早春の木の花2(13/3/14)

引き続き早春の木の花です。今回は、よく知られた 沈丁花と、庭木としては珍しいアブラチャンです。
(ジンチョウゲ/アブラチャン)


ジンチョウゲ(沈丁花) じんちょうげ科。
常緑の低木で、花に芳香があり樹形がコンパクトなため 庭木によく利用されます。 中国原産、日本には室町時代に導入されたとも、 古くから和風庭園にはなくてはならない花です。 くす玉のように小さな花を密集して咲かせます。 花色は、ピンクと白(淡黄)のものがあり、 写真は白花種です。
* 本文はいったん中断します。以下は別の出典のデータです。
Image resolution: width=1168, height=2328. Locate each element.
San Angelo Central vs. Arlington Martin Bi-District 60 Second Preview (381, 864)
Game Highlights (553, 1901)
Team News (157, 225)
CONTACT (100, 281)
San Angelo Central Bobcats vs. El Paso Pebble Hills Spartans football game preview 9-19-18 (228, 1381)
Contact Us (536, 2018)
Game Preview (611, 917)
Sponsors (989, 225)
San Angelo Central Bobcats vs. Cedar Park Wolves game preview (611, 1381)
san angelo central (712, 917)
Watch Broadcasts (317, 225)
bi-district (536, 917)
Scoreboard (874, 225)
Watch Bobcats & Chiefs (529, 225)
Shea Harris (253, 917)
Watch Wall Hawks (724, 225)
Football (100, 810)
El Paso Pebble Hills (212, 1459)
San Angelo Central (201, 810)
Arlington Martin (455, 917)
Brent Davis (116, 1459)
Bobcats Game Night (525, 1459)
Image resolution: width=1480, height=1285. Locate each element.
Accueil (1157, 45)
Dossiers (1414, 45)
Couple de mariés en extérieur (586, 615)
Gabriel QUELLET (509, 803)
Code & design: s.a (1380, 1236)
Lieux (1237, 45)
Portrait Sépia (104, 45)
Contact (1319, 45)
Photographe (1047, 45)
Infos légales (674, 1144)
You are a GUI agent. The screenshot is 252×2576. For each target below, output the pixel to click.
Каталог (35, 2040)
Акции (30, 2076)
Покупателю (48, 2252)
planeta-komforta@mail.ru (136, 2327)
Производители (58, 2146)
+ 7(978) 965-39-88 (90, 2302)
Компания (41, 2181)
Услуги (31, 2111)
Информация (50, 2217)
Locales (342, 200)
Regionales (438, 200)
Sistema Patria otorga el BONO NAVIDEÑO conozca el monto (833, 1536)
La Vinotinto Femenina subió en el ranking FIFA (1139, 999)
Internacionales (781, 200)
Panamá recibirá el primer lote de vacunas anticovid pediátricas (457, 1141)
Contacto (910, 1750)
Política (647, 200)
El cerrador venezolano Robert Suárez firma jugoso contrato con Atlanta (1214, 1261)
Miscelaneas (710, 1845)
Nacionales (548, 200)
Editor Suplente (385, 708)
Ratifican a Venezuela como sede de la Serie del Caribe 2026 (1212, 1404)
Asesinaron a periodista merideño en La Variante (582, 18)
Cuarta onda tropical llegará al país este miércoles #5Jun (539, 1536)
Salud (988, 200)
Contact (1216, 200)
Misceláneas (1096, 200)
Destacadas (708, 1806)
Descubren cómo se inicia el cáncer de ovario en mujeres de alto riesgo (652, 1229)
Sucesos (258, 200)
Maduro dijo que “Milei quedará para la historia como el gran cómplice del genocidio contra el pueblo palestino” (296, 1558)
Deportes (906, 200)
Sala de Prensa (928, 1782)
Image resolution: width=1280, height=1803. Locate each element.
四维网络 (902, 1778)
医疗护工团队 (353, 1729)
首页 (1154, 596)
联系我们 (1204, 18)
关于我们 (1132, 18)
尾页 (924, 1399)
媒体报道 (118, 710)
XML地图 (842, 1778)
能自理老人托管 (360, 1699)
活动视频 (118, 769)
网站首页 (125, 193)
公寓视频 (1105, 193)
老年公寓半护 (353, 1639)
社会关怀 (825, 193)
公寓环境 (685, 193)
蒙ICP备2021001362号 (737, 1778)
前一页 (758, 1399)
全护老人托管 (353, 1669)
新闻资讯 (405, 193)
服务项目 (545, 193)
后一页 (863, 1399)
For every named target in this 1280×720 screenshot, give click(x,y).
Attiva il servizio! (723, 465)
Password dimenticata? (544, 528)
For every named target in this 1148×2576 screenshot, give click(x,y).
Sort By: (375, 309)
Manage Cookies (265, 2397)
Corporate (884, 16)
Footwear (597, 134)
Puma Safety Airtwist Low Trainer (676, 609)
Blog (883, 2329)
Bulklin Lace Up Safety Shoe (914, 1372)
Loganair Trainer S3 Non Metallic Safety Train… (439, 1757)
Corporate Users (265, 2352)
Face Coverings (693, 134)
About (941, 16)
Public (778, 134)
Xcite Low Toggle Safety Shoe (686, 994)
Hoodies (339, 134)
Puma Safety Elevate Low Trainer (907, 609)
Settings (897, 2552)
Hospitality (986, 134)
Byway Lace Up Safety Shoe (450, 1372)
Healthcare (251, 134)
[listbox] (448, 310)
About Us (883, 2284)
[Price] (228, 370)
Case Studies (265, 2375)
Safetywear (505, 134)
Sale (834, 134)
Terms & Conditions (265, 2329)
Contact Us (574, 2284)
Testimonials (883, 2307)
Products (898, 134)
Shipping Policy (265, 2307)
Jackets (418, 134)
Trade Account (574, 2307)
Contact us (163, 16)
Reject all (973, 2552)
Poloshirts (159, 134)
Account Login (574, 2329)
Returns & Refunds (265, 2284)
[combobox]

名前ですが、香りが沈香に似ていて、 葉の形が丁子に似ているので沈丁花とか。 でも今では、沈香や丁子を知らない人が多く、 あまり説得力がありません。 花は派手ではなく目立たないのですが、芳香が 人々に開花を告げてくれる、そんな奥ゆかしくも自己主張の ある花です。 一青窈の歌にも、「実を結ばないことだらけの汗が、 やっとで沈丁花となってさいた…」とありますが、 何となくわかった気にさせてくれます。


アブラチャン(油瀝青) くすのき科。
落葉低木、雌雄異株で写真は雄株でしょうか。 先に紹介したダンコウバイと同じクロモジ属(Lindera)です。 同じ属だけあって、両者はよく似ていますが、 ダンコウバイでは花柄がほとんどなく、枝に直接花がついているように 見えるのに対して、アブラチャンでは小さいながらも花柄があり、 区別できます。 花柄の先頭に冬芽があり、ポンポンを両手にもったチェアガールだと 言った人がいましたが、至言です。 また、アブラチャンの方が花つきがよく、より派手な印象を受けます。 アブラチャンの名前は、木全体に油が多いことからとか、 ちなみにチャン(瀝青)とは、アスファルトのような炭化水素化合物のことです。 これも、開花の時に、山で出会ってみたい、と思う木です。